Lucunya, kami sempat agak salah arah karena mengikuti anak-anak tangga yang ternyata menuju ke pemakaman. Padahal saat di bawah kita sebenarnya sudah membaca tulisan ada makam. Ya, syukurnya suami cepat sadar, jadi segera berbalik arah dan menuju jalur yang benar.
Jalur yang benar untuk menuju puncak ternyata berupa tanah liat yang kering dan pecah-pecah ditutupi oleh banyak daun jati kering yang gugur. Di samping kanan kiri kami, rerumputan pun banyak yang mengering. Hal itu, dikarenakan memang sudah masuk musim panas di daerah ini.
Jalan setapak yang cukup menanjak ternyata tidak menyurutkan semangat melangkah anak-anak untuk sampai puncak. Ya, walaupun napas kami lumayan tersengal-sengal, tapi masih bisa diatur.
Kira-kira setelah berjalan selama 45 menitan, sampailah kami di puncak Gunung Betet. Yeay, maasya Allah kami semua girang bukan kepalang. Apalagi melihat hamparan hijau yang luas di bawah sana. Langit yang biru dengan cahaya matahari yang mulai menghangat. Sungguh indah ciptaanNya.
Terus, kalau sudah di puncak mau apa?
![]() |
| Foto galeri ceritazha.blogspot.com |
Tentu saja kami sibuk berfoto gantian. Ehm … aku dan si sulung maksudnya. Sementara si Ayah dan adik sibuk menyiapkan kompor dan kawan-kawannya untuk memasak sarapan.
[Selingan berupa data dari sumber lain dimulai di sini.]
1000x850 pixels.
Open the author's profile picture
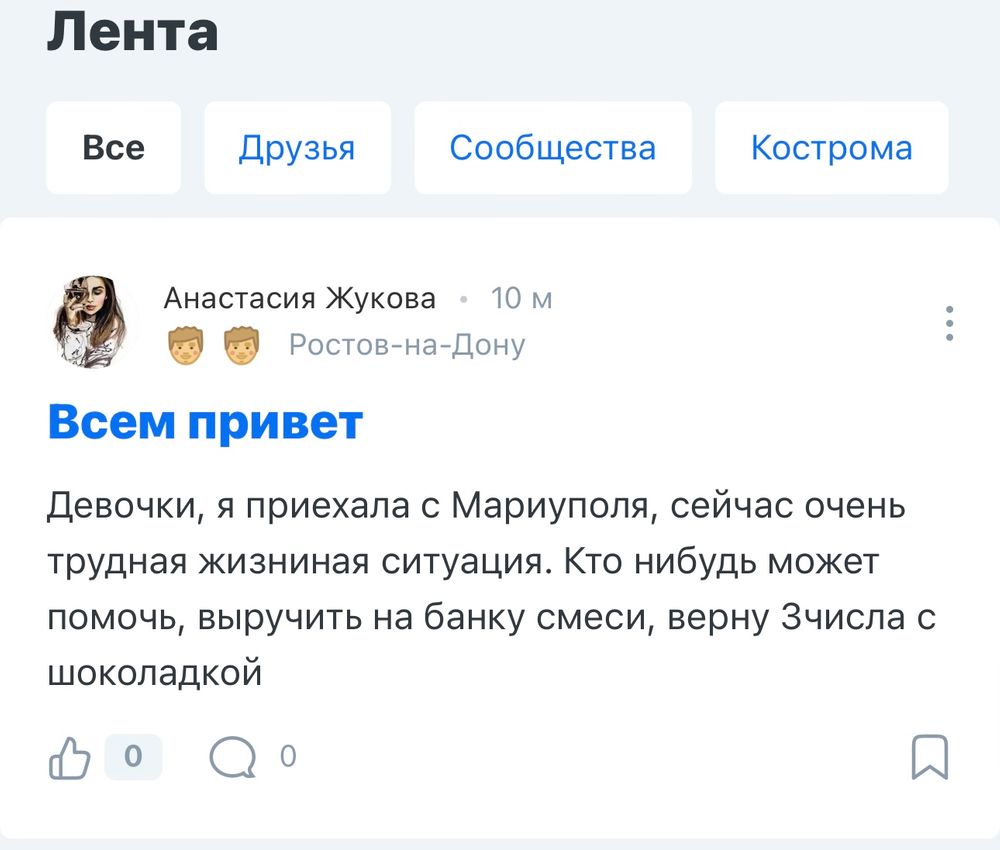click(x=94, y=320)
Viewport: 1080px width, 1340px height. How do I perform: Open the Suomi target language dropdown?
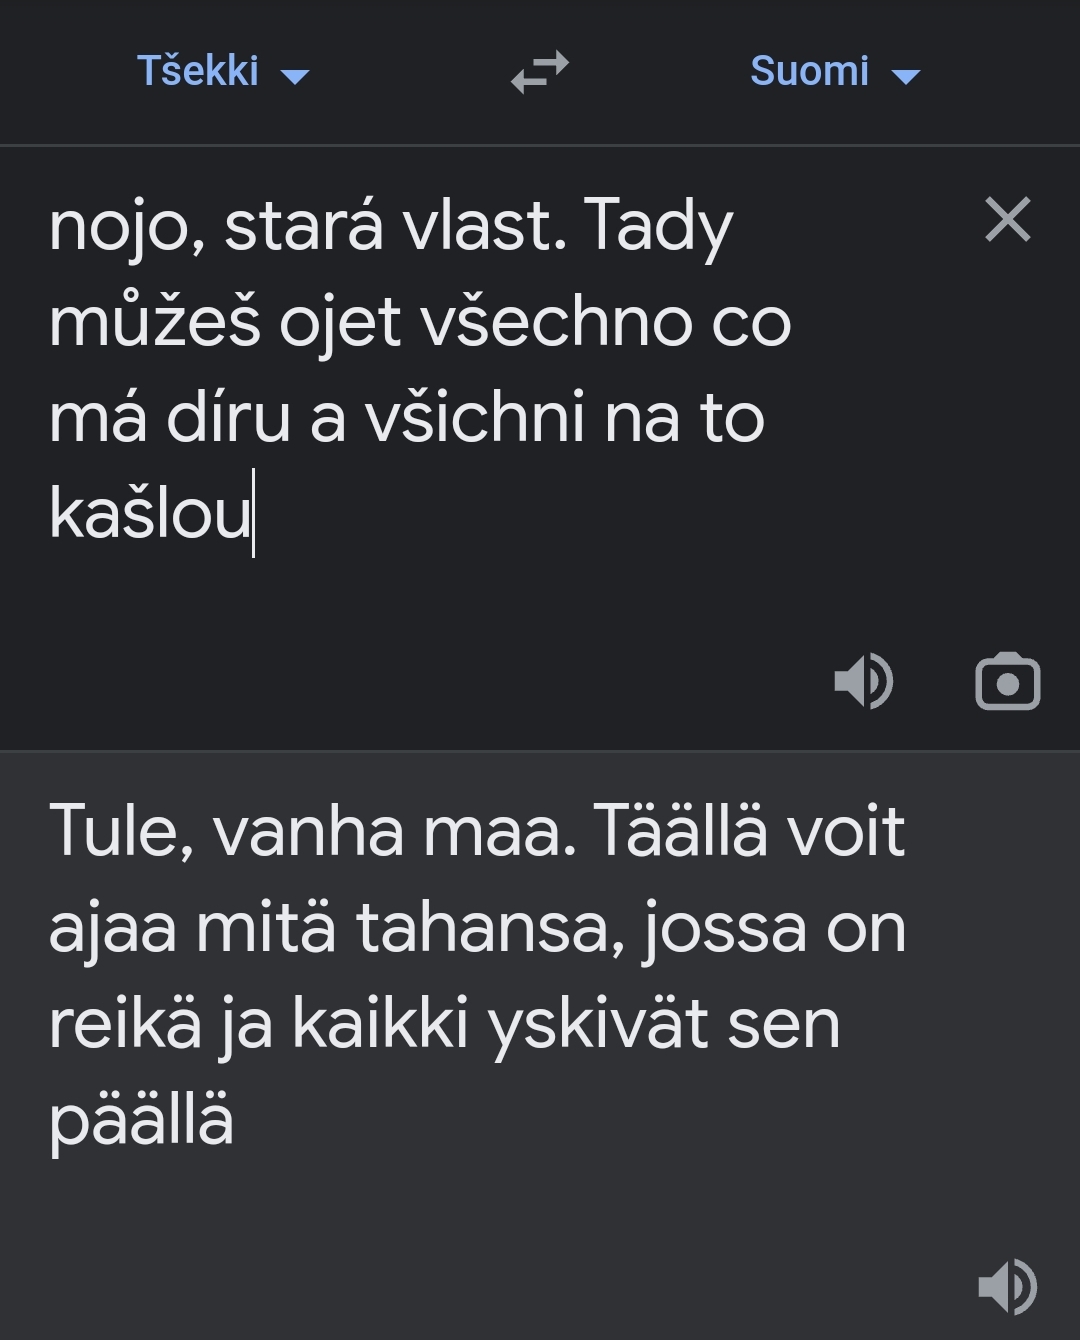[x=810, y=72]
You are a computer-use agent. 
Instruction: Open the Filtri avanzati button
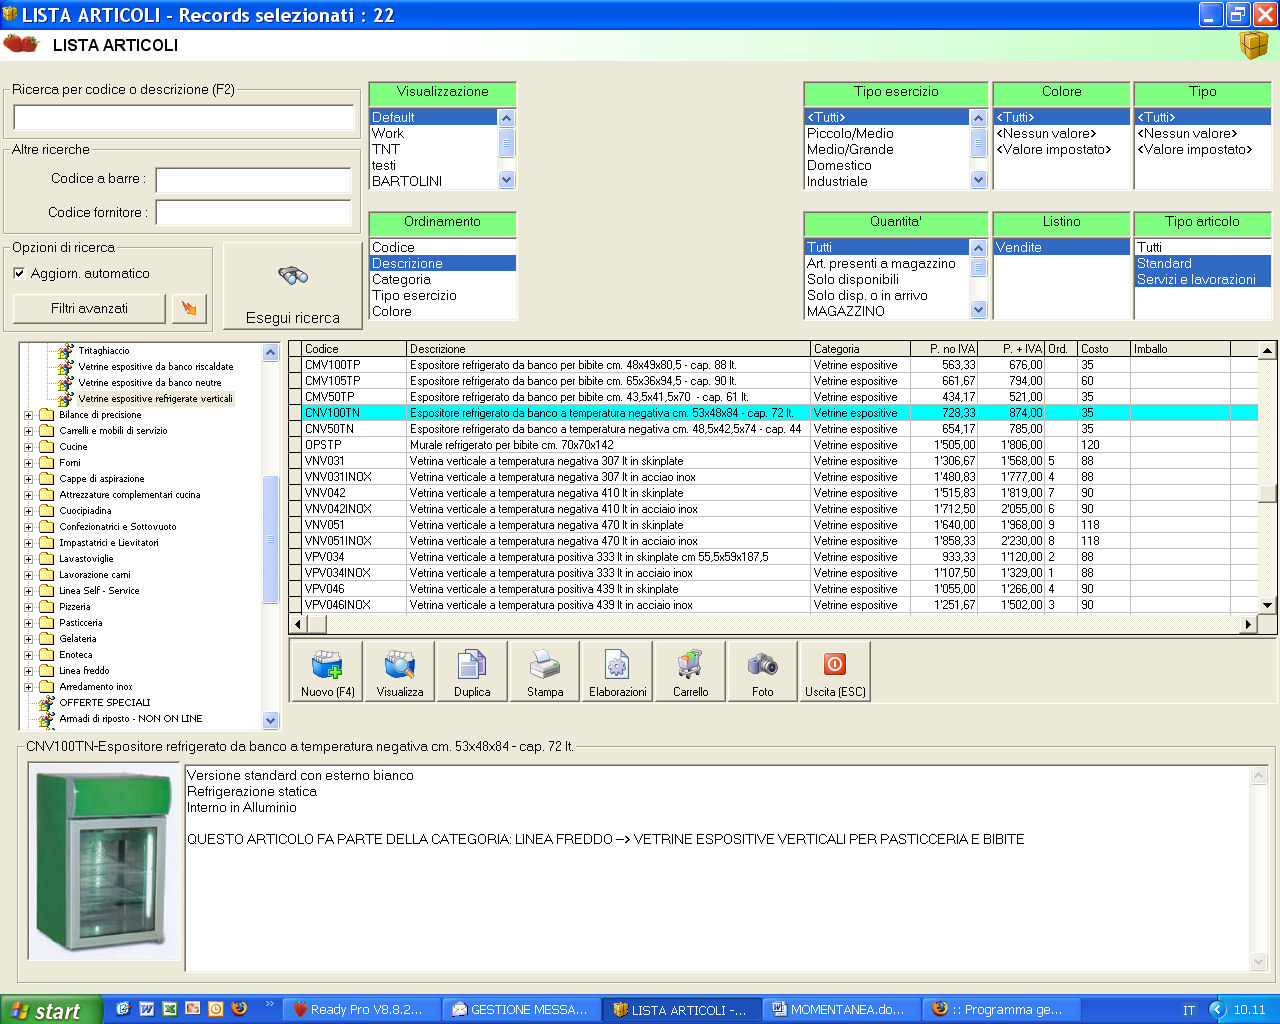(89, 309)
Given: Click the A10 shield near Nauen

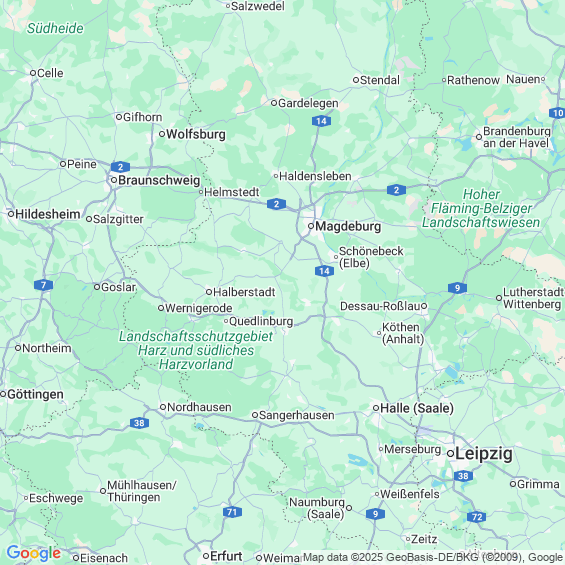Looking at the screenshot, I should pos(557,113).
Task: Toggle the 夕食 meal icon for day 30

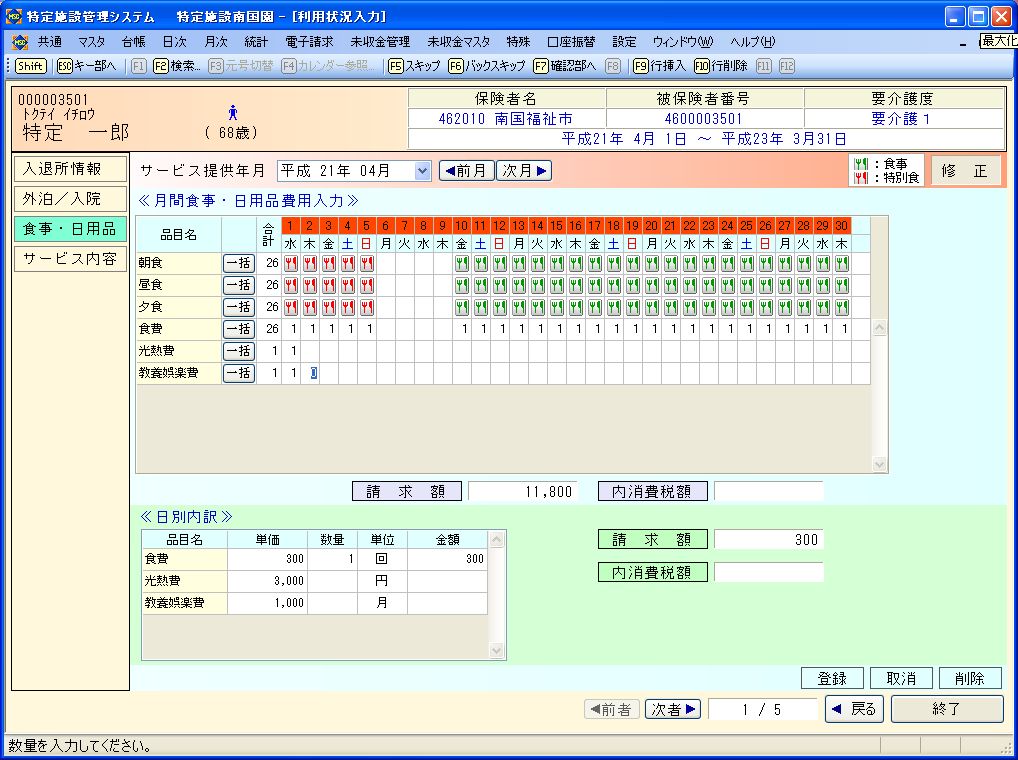Action: 841,308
Lapar sudah melanda kami berempat, maka kegiatan berfoto untuk sementara dihentikan dulu. Aku dan si Sulung akhirnya turun tangan membantu duo lelaki memasak dan menyiapkan mie instan.
Sembari menikmati indahnya alam ciptaan Allah, kami menikmati sarapan bersama, ngobrol bersama, sekaligus membuat dokumentasi berupa video dan juga foto tentunya.
Ah, sungguh nikmat manalagi yang akan kudustakan. Momen seperti ini, kebersamaan yang masih full team seperti ini, pemandangan luar biasa itu, belum tentu bisa dinikmati setiap pekan atau setiap bulan. Maka, sungguh harus dinikmati setiap momen indah yang ada walaupun capai sedikit melanda. Yang penting masih tetap happy semua.